Seçilmiş Bölüm
■ ■ ■ ■ ■ ■ ■
Kürt Liderliği'nin, Türk Generaller Devleti (bundan sonra TGD) tarafından yürütülen Kürdistan ve onun Güney'deki kalbi Kerkük politikası biliniyor, buna elbete kuşkum yok. Okuyucularımın da bunu bilmesinde fayda var. Bugün kısaca bunu konuşalım.

TGD, Kerkük'te fiili ve Arabizasyon programı sonucu oluşmuş bir demografik yapının baz alınmasını, Güney Kürdistan politikasının temel taşı haline getirmiştir. Cengiz'in Torunları bütün kurumları ile bu demografik yapıyı meşru göstermeye çalışıyorlar. Yani, Kürtler'in sürüldükleri evlerine geri dönme haklarını kullanmaları "gayri meşru bir avantaj sağlama gayreti" olarak ileri sürülmektedir, ileri sürülecektir. Böylece, Ölümsüz Lider Mustafa Barzani'nin deyimi ile "bir tek Arap mezarının da bulunmadığı" ve Güney Kürdistan'ın kalbi olarak kabul edilen Kerkük bir daha geri dönmemek üzere Kürdistan'dan ayrılmış olacak. Bu elbette kabul edilemez.

Kerkük'te en ciddi araplaştırma ameliyesi Baas'ın Irak'ta iktidara el koymasından sonra başladı. 11 Mart Deklarasyonu ile Kerkük'ün kaderi bir nüfus sayımına bağlanınca, hemen ertesi gün bir eylem planı hazırlandı ve kısa bir süre içerisinde eyleme geçildi. Kürtler her yerde arazilerini satmaya zorlanıyor, taciz ediliyor ve göçe zorlanıyorlardı. Baas bununla da yetinmedi. 1972'de Kerkük'ün merkezinde "Al-Cumhuriyya" ve "Al-Sawra" adını verdikleri iki büyük mahalle inşa ederek oraya sadece Araplar'ı yerleştirdiler. Bu araplaştırma işlemi 1970'li yıllarda bazan hızlanarak devam etti. 1991'de Güney Kürdistan'da fiili özerk bölgenin ortaya çıkması sonucu paniğe kapılan Saddam rejimi, TGD'nin de teşviki ile, Kürtler'in evlerinden uzaklaştırılması hız kazandı. 1991'den günümüze kadar 100.000'in üzerindeki bir sayıda Kürt ile bir kısım Türkmen daha bölgeden çıkarıldı. Köyler dahil her tarafta kesin bir Arap çoğunluğun sağlanması hedefleri idi.. Bu hedefe göründüğü kadarıyla ya varılmıştır ya da oldukça yaklaşılmıştır.
■ ■ ■ ■ ■ ■ ■
Malzeme

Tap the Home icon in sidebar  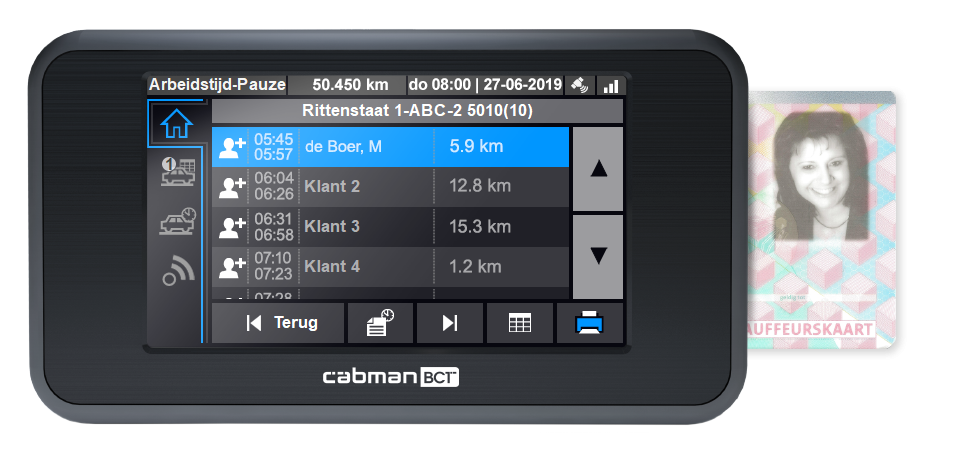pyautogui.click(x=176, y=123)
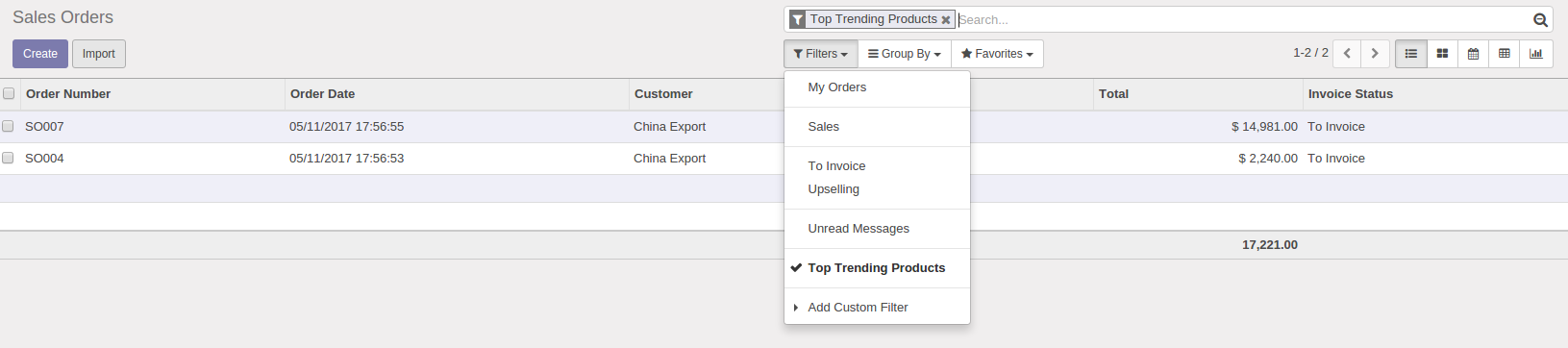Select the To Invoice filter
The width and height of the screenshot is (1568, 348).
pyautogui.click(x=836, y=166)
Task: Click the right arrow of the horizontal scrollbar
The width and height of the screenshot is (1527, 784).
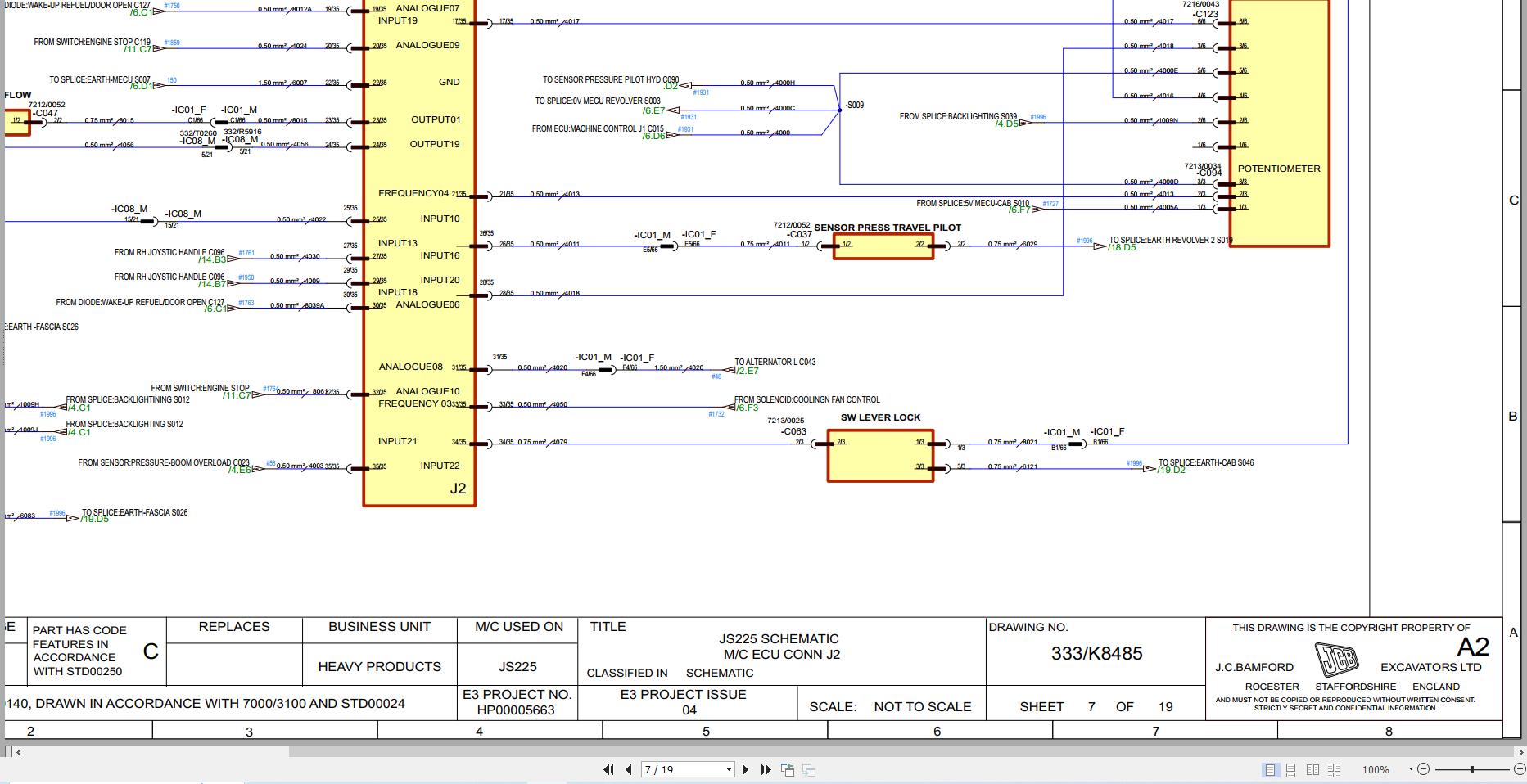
■ ■ ■ ■ ■ ■ ■
Görevler
[a] Seçilmiş bölümde Kürtlerin her yerde maruz kaldığı belirtilen uygulamaların tamamını sıralayınız.
[b] Seçilmiş bölümde "Kürt Liderliği'nin, Türk" ifadesinden aşağıya, "kısaca bunu konuşalım." ifadesine kadar her şeyi, "Okuyucularımın" sözcüğünü "Okurlarımın" olarak değiştirip yeniden yazınız.

Beklenen Yanıtlar
[a]
- Arazilerini satmaya zorlanmak
- Taciz edilmek
- Göçe zorlanmak

[b]
Kürt Liderliği'nin, Türk Generaller Devleti (bundan sonra TGD) tarafından yürütülen Kürdistan ve onun Güney'deki kalbi Kerkük politikası biliniyor, buna elbete kuşkum yok. Okurlarımın da bunu bilmesinde fayda var. Bugün kısaca bunu konuşalım.